■ ABOUT THIS TASK: According to the exhibition text, what are the bodies of the twelve figures on the gallery floor made of?

■ TEXT PROVIDED:
+ + + +
NEW YORK, NY.- Catinca Tabacaru New York is presenting Zimbabwean artist Terrence Musekiwa’s first American solo show, Standing on the line, not being on either side. Musekiwa’s found-object assemblages feature the artist's signature heads carved from stones. The exhibition is open through Dec 3, 2017.

The Shona people have been carving stone for over a thousand years. Terrence Musekiwa comes from a long lineage of this ancient tradition, himself shaping soap stones since the age of five, assisting his father to produce trinkets in animal form for tourists. Now 26 years old, the sculptor holds a degree from The School of The National Gallery of Zimbabwe, and recently completed the Tiroche DeLeon Residency in Tel Aviv.

Musekiwa lends power and motion to obsolete materials. With bare hands and simple tools - the hammer, the chisel, a saw - he gives life and humor to brooms, forks and helmets. He laboriously shapes stone, sometimes taking several months to finish one sculpture.

Twelve figures, each a foot or so tall, occupy the gallery’s floor, inviting viewers to join the movement. Their bodies are made of preformed plastic bottles, wire and an undefined mixture of earth and glue. Exquisitely sculpted heads give each figure a unique personality. On the gallery’s wall, two floating heads oversee the crowd. One wears police riot gear while the other points a slingshot.

Musekiwa exists on the margins of past and present, tradition and innovation, the physical world and the invisible spirits, order and disorder; between the discarded objects he finds in Harare’s infamous scrapyards, and the inherently political sculptures he transforms these into. “I am always trying to find balance between opposite forces - the place where opposites meet; the shape that meeting takes.”
The artist, who does not believe in History, but instead in its ability to be repeatedly rewritten, engages in a global discussion on the now - what now is and how now tends to reorganize what is here. History is an attempt to create order.

Terrence Musekiwa (b. 1990 Chitungwiza, Zimbabwe) earned his arts degree from The School of The National Gallery of Zimbabwe in 2013 and has since been exhibited and acquired internationally, including the Tiroche DeLeon Collection, and most recently, Catinca Tabacaru’s Harare Gallery. He joined the Catinca Tabacaru Gallery program in 2015 after completing the gallery’s Art Residency Collaboration with Dzimbanhete Arts Interactions in Harare, Zimbabwe.
+ + + +
(Data entries)
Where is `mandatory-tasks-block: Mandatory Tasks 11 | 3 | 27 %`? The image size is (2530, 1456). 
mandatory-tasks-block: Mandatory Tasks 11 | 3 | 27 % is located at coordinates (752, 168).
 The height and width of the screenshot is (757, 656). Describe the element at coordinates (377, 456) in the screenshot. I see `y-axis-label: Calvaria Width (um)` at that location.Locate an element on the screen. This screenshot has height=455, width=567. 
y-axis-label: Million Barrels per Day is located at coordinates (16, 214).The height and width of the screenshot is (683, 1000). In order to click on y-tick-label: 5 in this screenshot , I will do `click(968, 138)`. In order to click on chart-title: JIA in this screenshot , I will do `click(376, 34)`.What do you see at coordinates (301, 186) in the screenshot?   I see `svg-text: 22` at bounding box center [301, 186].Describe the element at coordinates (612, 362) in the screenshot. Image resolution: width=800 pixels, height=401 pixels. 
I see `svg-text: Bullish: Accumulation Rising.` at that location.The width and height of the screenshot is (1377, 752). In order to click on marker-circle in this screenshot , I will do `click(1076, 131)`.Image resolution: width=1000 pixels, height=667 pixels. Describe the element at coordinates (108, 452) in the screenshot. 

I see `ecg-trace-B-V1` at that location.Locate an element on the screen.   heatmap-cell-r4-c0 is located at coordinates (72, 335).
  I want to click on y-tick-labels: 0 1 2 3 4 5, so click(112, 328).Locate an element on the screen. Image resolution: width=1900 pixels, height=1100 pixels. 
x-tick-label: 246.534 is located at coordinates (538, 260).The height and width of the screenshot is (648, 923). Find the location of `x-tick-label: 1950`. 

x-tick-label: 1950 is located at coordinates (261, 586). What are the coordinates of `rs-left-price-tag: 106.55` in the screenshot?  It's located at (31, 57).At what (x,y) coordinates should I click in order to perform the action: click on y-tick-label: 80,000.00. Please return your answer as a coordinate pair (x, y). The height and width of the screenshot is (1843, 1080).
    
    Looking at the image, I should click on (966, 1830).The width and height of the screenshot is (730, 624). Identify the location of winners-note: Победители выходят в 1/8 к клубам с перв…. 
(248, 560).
+ + + +
■ SOLUTION FOR THIS TASK: Preformed plastic bottles, wire and an undefined mixture of earth and glue.